Japan, like many Asian countries, has historically been and continues to be a very cash-oriented society. Alibaba hopes that its mobile payment platform will become popular among Japanese consumers, as it has in China. Ant Financial, the operator of Alipay, is planning to bring the Alipay mobile payment platform to Japan under a new brand that will be connectable to Japanese bank accounts.
It’s a sharp break from the strategy Alipay has followed over the past year or so. Both Alipay and WeChat Pay have made it clear that targeting Chinese tourists abroad is their international focus, as opposed to popularizing usage among North American, European or Southeast Asian consumers.
However, Alipay has set up a joint venture with Malaysia’s Touch ‘n Go to bring a similar service there. The JV will be majority owned by Touch ‘n Go, which is in turn majority owned by the Malaysian CIMB Group. Unlike the Alipay move into Japan, it is largely based on the existing use of Touch ‘n Go payment cards now used primarily for fares and tolls.
Moreover, the move says a lot about where Ant Financial hopes to take Alipay in the future.

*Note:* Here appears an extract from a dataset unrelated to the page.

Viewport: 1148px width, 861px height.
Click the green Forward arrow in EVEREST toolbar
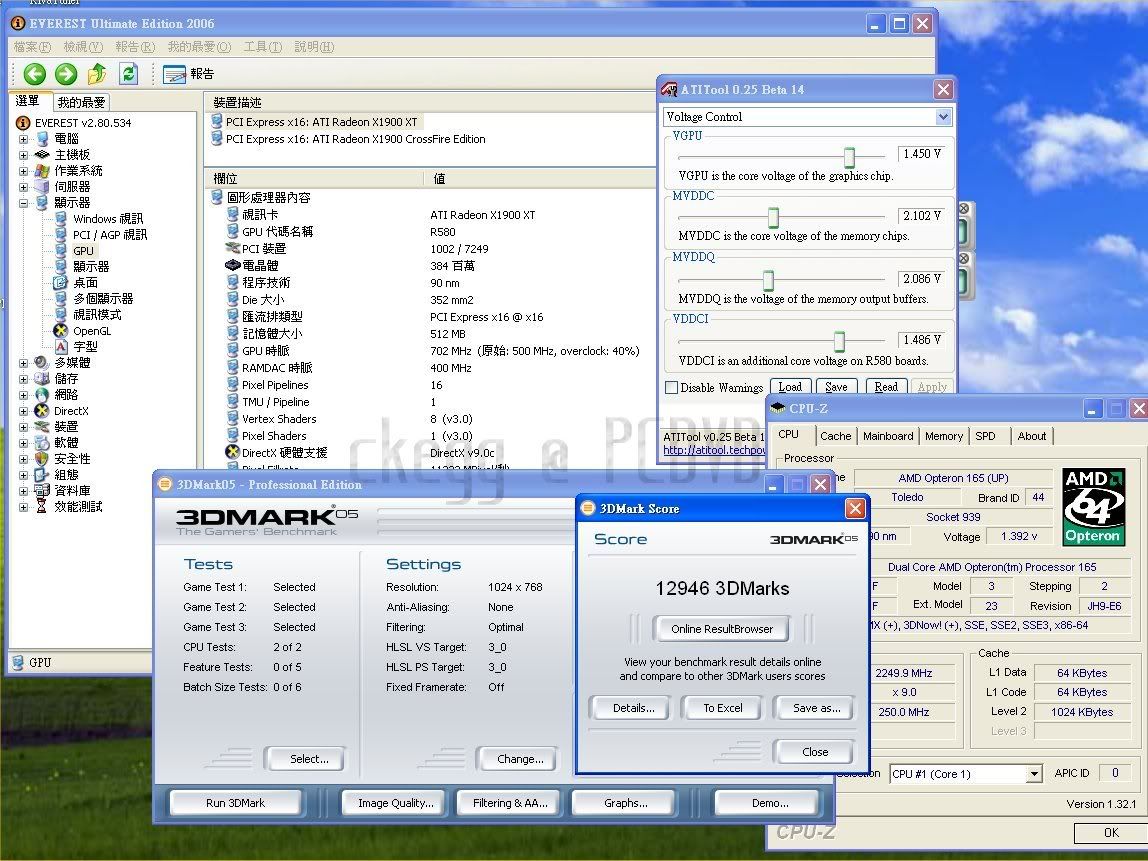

In particular, it appears that Ant wants Alipay to become a staple payment method outside of China, and it illustrates the transformation of Alibaba from a primarily Chinese company into an increasingly internationally focused firm.
It’s impossible to say whether Alipay will prove popular in Japan. Cash use is still heavily preferred in that country. At the same time, Apple Pay has slowly grown in popularity because of the high ratio of Japanese consumers owning iPhones.
Nonetheless, cash use was still dominant in China only a few years ago, and mobile payment platforms, including Alipay, Android Pay and Apple Pay, could dramatically affect spending behavior in Japan like they have in China.
Alipay and other payment platforms have created a sort of consumer revolution in China over the past two or three years. Cash, rather than credit or debit cards, was definitely king, and it was not uncommon for car buyers to pay in full for new vehicles with bags of cash. A few years ago, David Schoch, then Ford vice-president and president of the company’s Asia-Pacific department, noted that 80% of its car sales in China were made entirely with cash.
Nowadays many Chinese retailers and shops expect customers to use Alipay or WeChat Pay, and likewise, many Chinese consumers expect to be able to use their preferred mobile payment platform wherever they go.
The exponential growth of outbound Chinese tourism is a major contributing factor behind the popularization of mobile payments abroad. It is also the primary cause of the interest by foreign firms and governments in partnering with Chinese mobile payment platforms. Such companies as BNP Paribas and Barclays and the government of Monaco have all signed agreements with Alipay, and this trend shows no signs of slowing down.